▶ _WHAT YOU NEED TO DO_: The lines to copy run from the one containing "Toggle the 05/2025" through the last line of the listing; copy them exactly and nothing more.

MATERIALS PROVIDED Start Marker

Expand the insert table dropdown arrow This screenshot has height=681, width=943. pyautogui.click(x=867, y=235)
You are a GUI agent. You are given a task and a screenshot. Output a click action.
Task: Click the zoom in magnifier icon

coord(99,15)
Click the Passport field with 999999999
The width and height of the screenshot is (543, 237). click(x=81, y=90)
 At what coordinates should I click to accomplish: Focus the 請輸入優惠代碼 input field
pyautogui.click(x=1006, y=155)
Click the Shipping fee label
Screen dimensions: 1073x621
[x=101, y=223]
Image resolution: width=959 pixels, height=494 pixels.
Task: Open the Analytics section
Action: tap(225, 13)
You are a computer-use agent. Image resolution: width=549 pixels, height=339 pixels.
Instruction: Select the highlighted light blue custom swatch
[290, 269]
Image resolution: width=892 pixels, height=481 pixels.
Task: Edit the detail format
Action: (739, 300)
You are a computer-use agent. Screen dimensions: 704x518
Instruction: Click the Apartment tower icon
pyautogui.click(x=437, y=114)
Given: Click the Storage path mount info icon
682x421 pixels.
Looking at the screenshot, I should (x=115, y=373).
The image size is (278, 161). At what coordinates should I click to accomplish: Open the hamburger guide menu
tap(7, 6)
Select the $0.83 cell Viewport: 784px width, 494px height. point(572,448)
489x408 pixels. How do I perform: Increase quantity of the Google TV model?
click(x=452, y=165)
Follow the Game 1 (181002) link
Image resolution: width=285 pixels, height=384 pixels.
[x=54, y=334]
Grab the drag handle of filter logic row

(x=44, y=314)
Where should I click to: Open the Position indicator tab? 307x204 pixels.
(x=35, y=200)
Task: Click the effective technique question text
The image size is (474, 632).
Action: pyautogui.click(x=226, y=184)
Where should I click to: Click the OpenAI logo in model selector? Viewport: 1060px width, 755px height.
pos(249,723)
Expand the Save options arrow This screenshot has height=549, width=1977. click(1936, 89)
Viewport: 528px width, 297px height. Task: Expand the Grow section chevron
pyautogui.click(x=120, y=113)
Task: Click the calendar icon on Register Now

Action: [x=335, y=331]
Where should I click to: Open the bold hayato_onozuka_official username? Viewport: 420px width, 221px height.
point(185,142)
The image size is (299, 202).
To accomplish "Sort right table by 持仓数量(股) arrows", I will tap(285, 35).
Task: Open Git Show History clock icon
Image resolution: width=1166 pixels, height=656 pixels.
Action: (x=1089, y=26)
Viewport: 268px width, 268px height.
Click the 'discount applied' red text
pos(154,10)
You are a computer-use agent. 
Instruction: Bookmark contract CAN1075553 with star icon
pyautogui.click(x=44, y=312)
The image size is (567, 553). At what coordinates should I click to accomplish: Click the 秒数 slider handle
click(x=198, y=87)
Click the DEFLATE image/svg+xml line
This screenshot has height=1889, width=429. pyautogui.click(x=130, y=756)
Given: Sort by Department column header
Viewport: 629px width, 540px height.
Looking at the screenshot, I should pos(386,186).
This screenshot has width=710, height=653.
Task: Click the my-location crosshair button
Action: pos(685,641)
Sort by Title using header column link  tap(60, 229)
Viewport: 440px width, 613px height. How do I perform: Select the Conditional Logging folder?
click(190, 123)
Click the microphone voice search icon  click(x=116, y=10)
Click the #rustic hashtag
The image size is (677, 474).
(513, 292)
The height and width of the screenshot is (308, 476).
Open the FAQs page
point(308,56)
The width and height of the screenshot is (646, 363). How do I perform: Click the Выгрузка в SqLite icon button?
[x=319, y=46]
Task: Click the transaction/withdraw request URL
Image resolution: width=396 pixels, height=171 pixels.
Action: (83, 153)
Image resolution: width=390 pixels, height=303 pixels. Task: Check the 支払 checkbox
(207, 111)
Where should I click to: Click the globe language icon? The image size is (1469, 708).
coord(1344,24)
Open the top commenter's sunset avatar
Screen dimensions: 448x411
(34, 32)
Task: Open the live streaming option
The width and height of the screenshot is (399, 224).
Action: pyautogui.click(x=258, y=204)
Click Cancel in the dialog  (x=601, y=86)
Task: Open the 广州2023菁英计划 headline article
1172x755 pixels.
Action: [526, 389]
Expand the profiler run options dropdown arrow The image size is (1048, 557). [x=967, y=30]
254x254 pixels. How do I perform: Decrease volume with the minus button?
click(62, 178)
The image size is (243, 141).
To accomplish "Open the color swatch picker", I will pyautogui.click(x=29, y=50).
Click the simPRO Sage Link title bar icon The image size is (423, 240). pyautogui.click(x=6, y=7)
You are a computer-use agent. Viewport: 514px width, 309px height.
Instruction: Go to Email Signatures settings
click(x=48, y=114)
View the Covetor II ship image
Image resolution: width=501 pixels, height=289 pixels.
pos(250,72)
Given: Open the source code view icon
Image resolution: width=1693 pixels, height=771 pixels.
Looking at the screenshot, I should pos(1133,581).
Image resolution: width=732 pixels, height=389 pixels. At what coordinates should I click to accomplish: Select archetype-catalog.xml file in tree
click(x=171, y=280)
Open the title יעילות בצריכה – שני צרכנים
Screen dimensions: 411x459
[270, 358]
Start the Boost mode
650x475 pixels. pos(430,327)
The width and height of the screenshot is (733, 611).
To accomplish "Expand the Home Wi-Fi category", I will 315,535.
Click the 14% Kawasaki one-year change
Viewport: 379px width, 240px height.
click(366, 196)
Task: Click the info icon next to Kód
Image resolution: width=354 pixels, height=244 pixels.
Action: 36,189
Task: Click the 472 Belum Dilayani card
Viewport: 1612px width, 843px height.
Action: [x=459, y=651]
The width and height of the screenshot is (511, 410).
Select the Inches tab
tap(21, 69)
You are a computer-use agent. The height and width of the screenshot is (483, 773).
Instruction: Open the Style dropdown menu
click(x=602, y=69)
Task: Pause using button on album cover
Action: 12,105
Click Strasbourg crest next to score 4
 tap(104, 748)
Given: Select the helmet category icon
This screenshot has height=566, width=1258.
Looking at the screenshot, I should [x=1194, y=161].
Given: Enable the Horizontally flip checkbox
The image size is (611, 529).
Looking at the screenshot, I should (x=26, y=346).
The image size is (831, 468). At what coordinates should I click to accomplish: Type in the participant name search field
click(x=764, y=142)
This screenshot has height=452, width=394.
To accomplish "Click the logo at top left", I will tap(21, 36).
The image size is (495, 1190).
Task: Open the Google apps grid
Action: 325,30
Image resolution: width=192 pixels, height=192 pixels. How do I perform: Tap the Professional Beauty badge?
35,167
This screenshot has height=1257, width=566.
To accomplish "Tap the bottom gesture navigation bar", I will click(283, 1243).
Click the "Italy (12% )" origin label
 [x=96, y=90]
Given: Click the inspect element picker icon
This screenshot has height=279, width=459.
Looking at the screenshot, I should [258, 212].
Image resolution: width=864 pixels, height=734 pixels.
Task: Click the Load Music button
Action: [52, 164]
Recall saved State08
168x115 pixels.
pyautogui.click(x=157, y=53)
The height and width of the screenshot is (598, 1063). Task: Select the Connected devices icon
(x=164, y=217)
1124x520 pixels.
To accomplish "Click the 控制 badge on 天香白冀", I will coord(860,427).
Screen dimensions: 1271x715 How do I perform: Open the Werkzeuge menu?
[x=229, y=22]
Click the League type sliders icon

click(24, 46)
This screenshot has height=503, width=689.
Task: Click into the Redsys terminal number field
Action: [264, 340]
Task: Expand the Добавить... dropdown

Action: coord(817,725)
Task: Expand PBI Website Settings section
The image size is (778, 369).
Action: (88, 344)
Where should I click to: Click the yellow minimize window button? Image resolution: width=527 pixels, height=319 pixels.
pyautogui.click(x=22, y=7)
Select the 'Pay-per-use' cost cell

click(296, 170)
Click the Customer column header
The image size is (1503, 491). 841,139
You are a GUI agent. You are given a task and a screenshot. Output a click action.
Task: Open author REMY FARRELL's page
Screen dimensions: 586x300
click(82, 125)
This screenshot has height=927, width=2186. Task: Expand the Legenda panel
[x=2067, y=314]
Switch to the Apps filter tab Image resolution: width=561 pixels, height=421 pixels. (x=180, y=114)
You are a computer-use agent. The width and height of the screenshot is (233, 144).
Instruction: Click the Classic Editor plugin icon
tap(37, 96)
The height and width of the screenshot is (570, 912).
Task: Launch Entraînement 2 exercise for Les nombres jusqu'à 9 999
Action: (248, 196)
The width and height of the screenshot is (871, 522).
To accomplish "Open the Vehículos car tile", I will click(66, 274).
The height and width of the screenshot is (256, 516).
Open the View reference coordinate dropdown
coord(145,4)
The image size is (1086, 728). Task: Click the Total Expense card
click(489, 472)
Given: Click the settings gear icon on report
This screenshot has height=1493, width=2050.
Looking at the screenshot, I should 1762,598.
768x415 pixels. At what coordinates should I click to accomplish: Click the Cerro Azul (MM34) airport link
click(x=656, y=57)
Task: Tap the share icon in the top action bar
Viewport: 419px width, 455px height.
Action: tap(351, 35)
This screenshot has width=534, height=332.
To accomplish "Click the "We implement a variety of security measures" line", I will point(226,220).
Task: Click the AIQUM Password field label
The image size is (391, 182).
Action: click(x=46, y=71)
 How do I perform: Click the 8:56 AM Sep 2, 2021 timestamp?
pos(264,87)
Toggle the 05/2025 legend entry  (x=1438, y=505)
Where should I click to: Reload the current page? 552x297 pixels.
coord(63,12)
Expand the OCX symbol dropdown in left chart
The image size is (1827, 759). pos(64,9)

MATERIALS PROVIDED End Marker

▶ _SOLUTION TO THIS PROBLEM_:
Toggle the 05/2025 legend entry  (x=1438, y=505)
Where should I click to: Reload the current page? 552x297 pixels.
coord(63,12)
Expand the OCX symbol dropdown in left chart
The image size is (1827, 759). pos(64,9)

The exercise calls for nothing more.